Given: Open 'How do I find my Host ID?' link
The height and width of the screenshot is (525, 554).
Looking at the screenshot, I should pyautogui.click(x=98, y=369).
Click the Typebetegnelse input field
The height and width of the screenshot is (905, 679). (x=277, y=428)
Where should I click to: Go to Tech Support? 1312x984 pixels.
...
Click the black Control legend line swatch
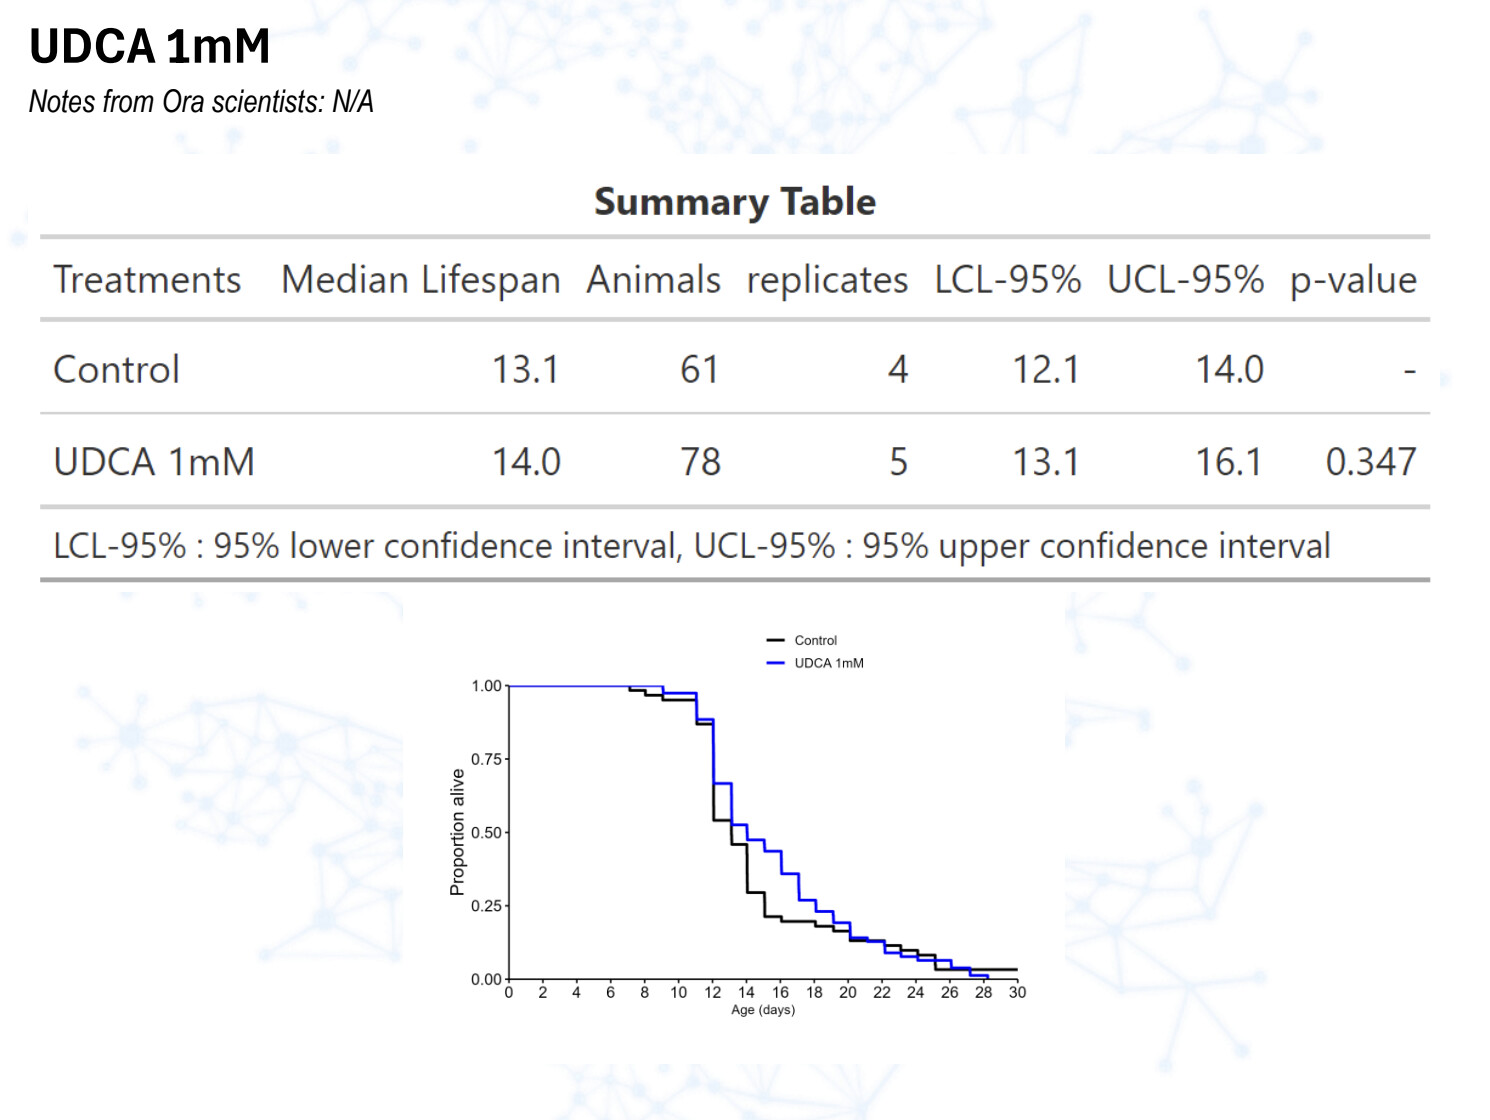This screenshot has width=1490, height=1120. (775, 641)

### YOUR INSTRUCTIONS
Above is a listing; print exactly its lines from the one with "Given: Open 'How do I find my Host ID?' link" through the one with "Where should I", and no other lines.

### RESULT FOR THIS TASK
Given: Open 'How do I find my Host ID?' link
The height and width of the screenshot is (525, 554).
Looking at the screenshot, I should pyautogui.click(x=98, y=369).
Click the Typebetegnelse input field
The height and width of the screenshot is (905, 679). (x=277, y=428)
Where should I click to: Go to Tech Support? 1312x984 pixels.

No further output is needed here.